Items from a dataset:
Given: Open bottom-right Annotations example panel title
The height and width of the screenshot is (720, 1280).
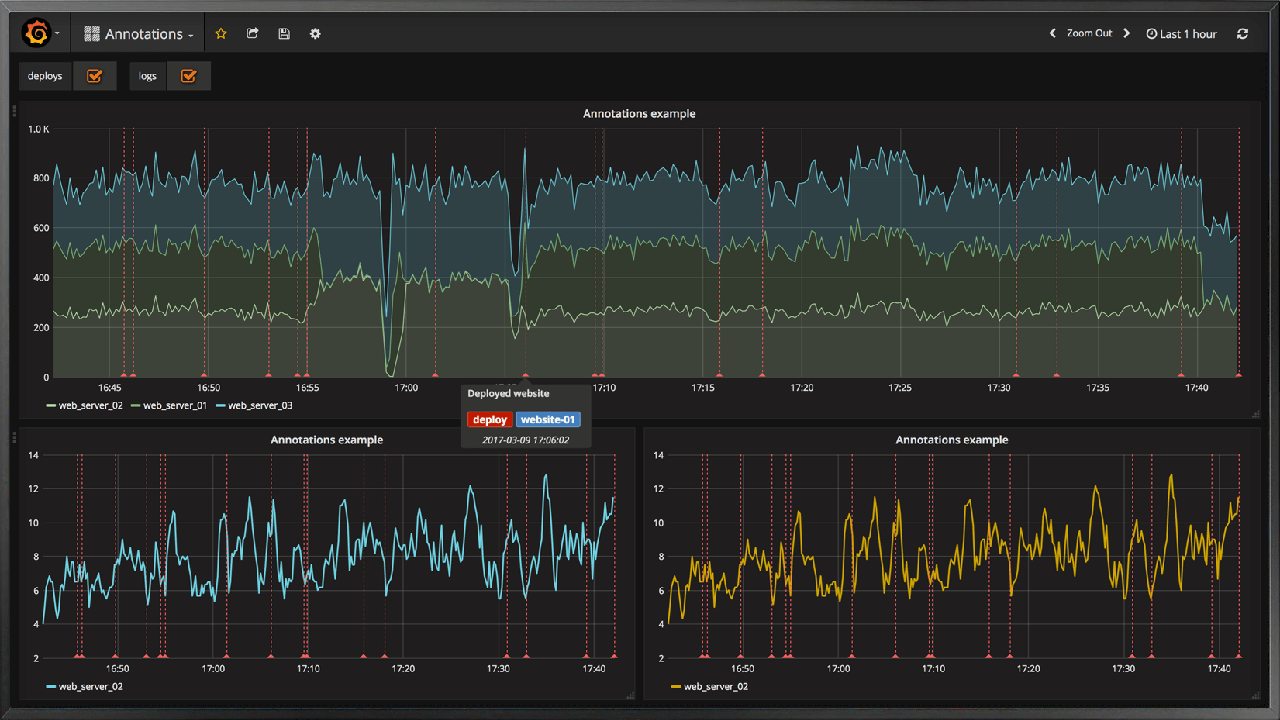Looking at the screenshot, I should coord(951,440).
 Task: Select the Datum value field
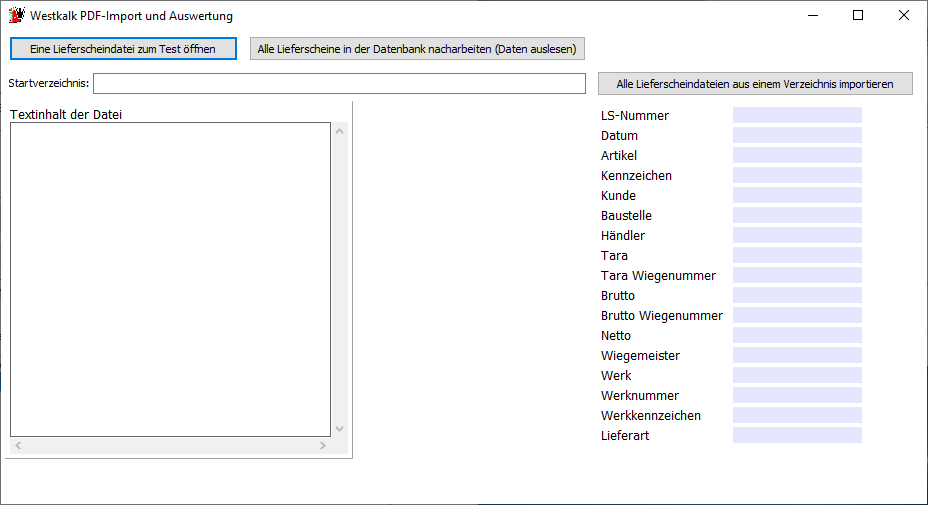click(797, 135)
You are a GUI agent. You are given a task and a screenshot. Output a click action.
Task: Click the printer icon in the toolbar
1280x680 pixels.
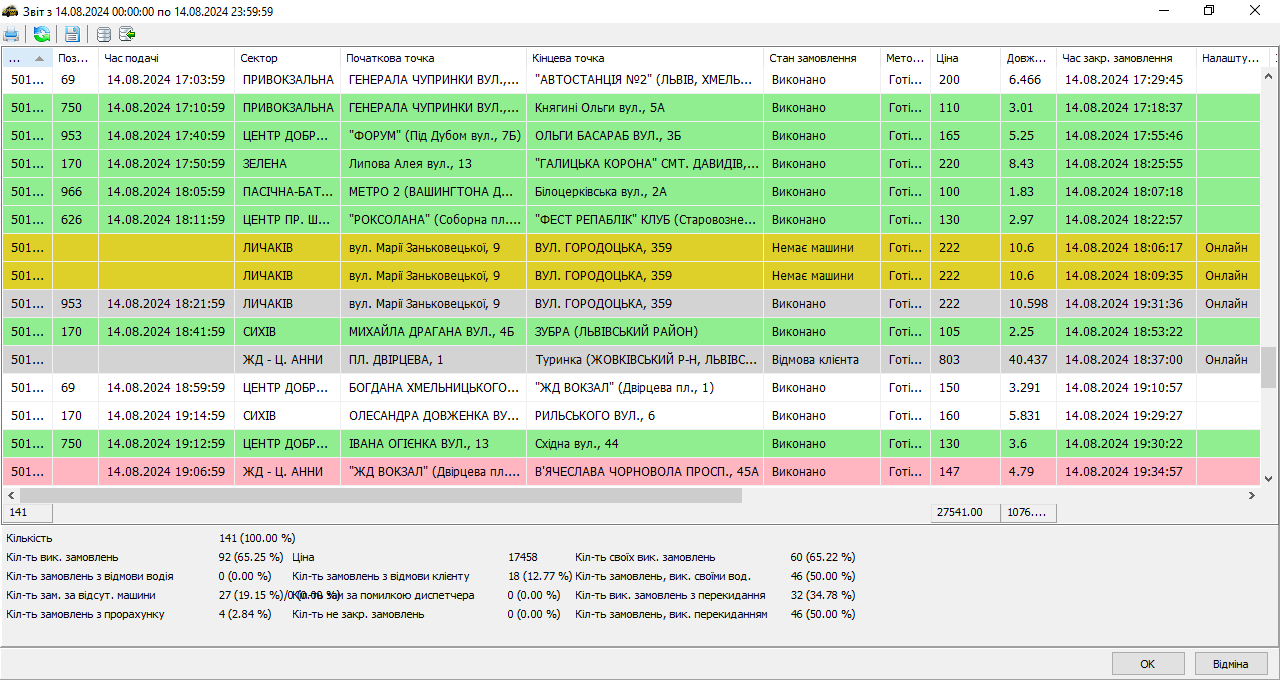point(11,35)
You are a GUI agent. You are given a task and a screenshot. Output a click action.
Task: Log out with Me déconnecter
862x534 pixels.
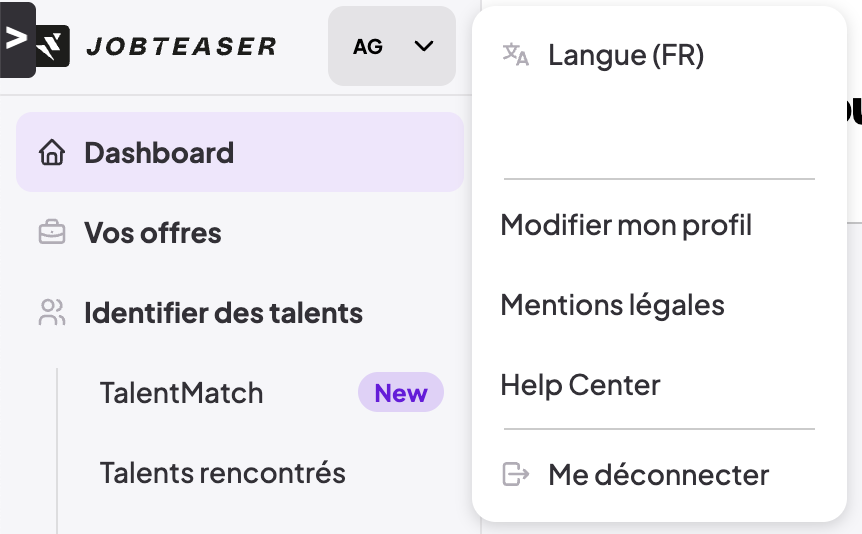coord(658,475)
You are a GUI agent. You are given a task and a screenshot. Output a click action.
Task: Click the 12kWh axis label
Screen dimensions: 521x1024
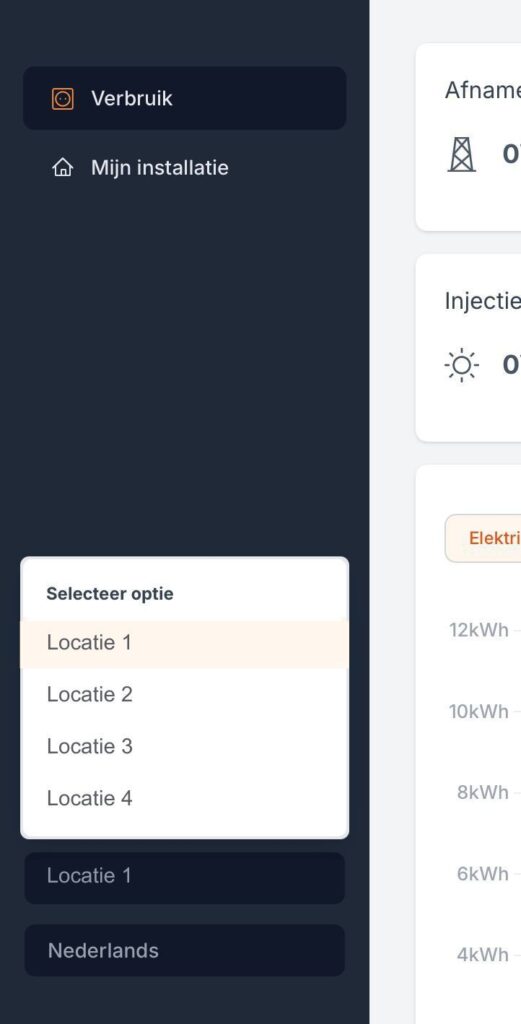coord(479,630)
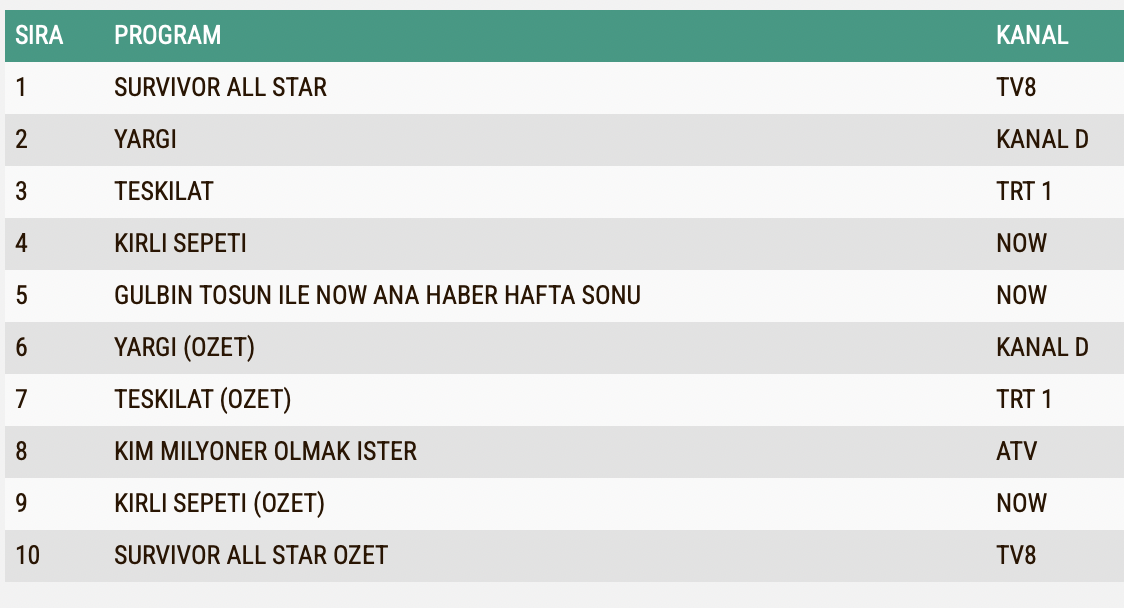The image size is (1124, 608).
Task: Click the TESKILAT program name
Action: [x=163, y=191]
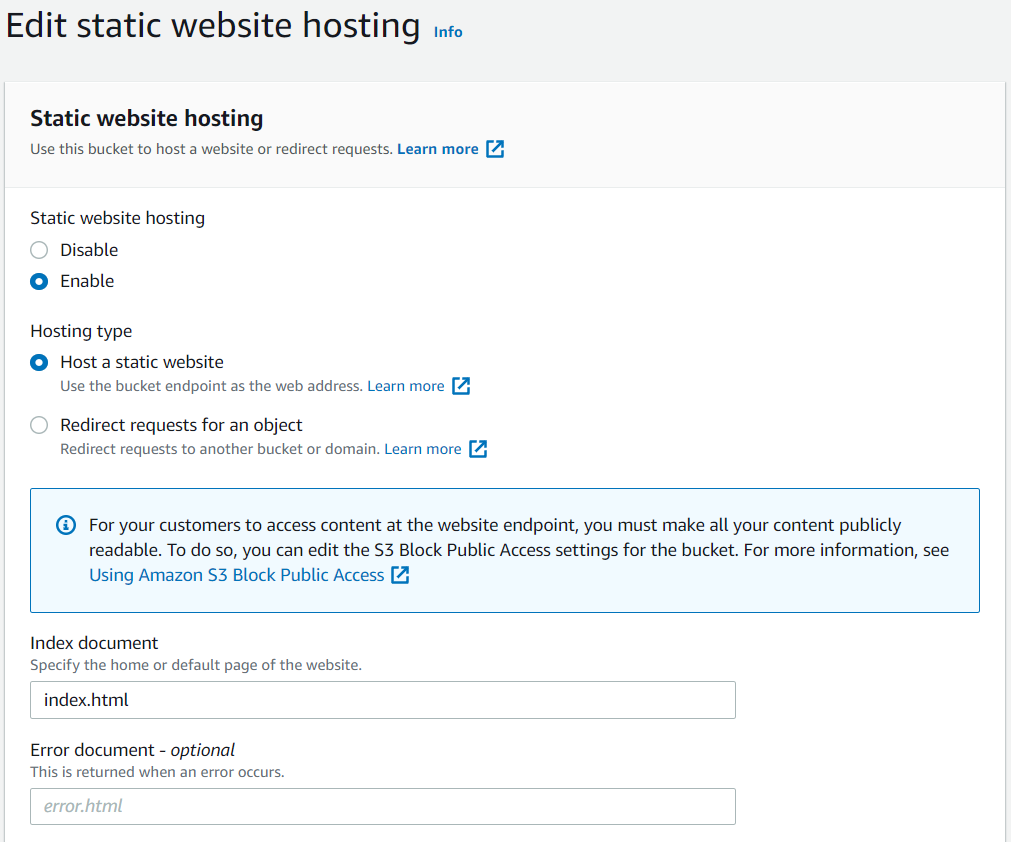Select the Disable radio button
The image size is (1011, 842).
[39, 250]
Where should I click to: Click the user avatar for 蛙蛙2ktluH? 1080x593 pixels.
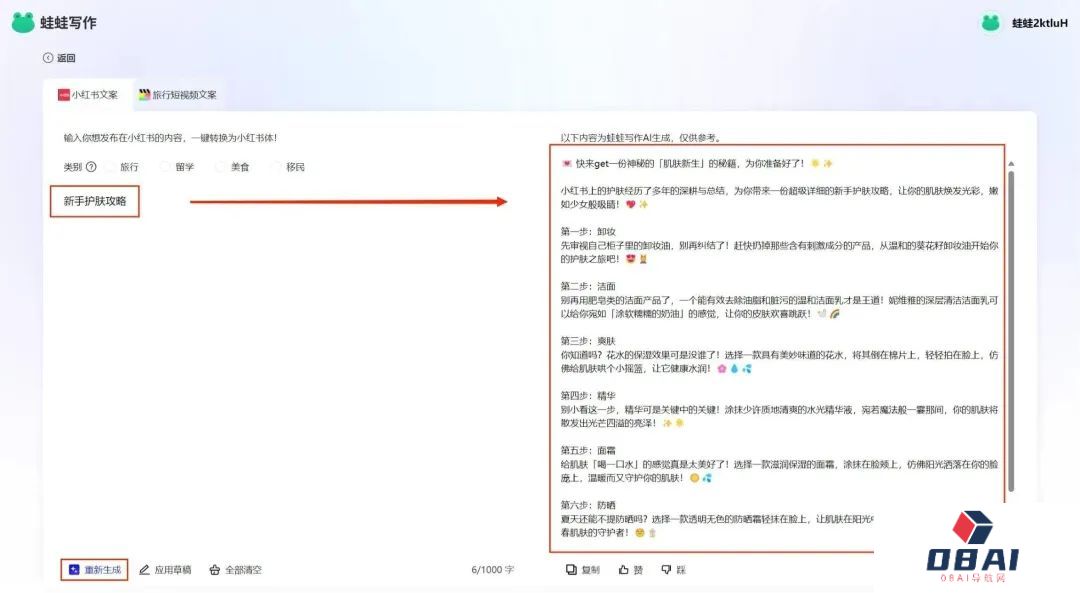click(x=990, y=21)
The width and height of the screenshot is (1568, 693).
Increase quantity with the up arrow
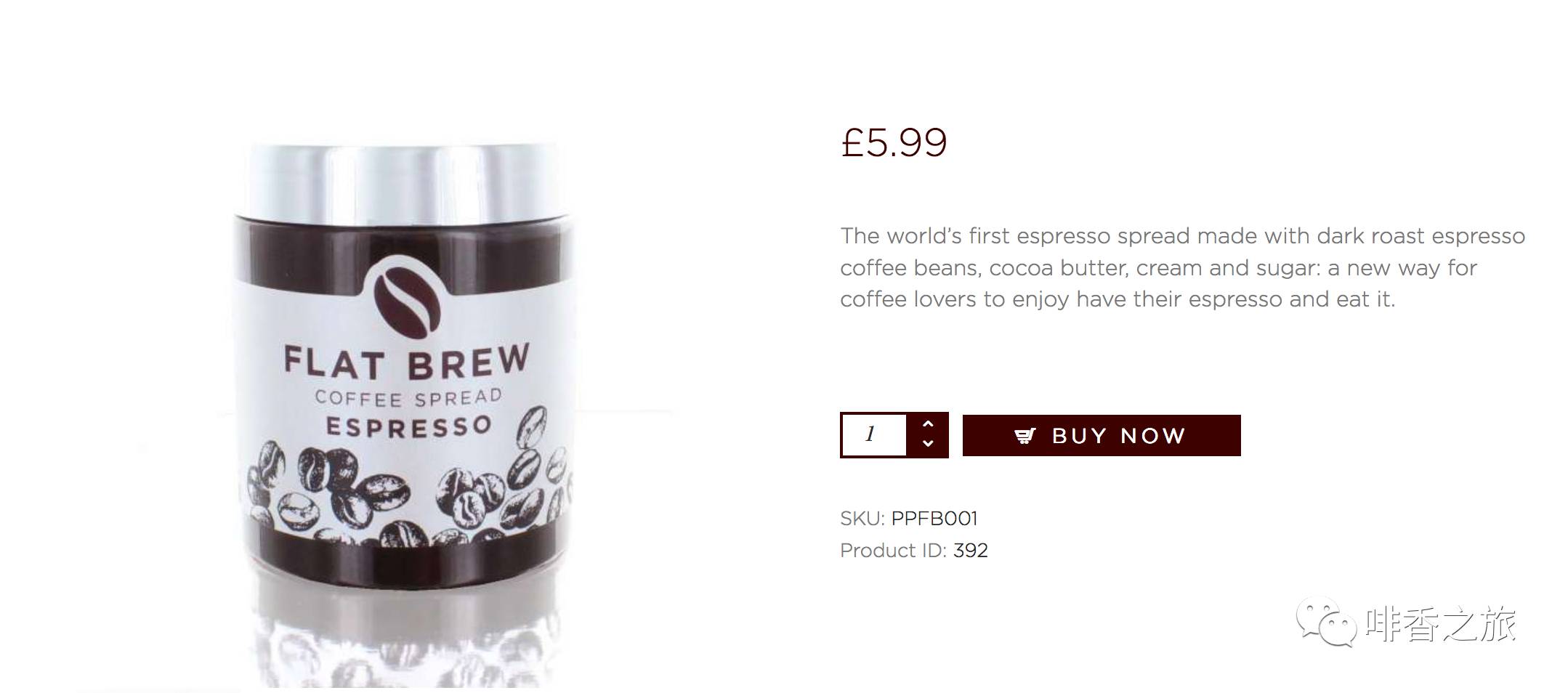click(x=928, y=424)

Task statement — What you return should match the entries word for word, pictures aside.

The completed task —
Given: Open bottom-right Annotations example panel title
The height and width of the screenshot is (720, 1280).
Looking at the screenshot, I should coord(951,440).
 Task: Select the Datum value field
click(797, 135)
You are a GUI agent. You are given a task and a screenshot. Output a click action.
Task: Click the printer icon in the toolbar
1280x680 pixels.
point(11,35)
You are a GUI agent. You are given a task and a screenshot. Output a click action.
Task: Log out with Me déconnecter
862x534 pixels.
coord(658,475)
You are a GUI agent. You are given a task and a screenshot. Output a click action.
Task: Click the 12kWh axis label
Screen dimensions: 521x1024
coord(479,630)
The image size is (1124, 608).
Task: Click the TESKILAT program name
Action: [x=163, y=191]
Select the Disable radio button
The image size is (1011, 842).
[39, 250]
Where should I click to: Click the user avatar for 蛙蛙2ktluH? 1080x593 pixels.
click(x=990, y=21)
The width and height of the screenshot is (1568, 693).
Increase quantity with the up arrow
click(x=928, y=424)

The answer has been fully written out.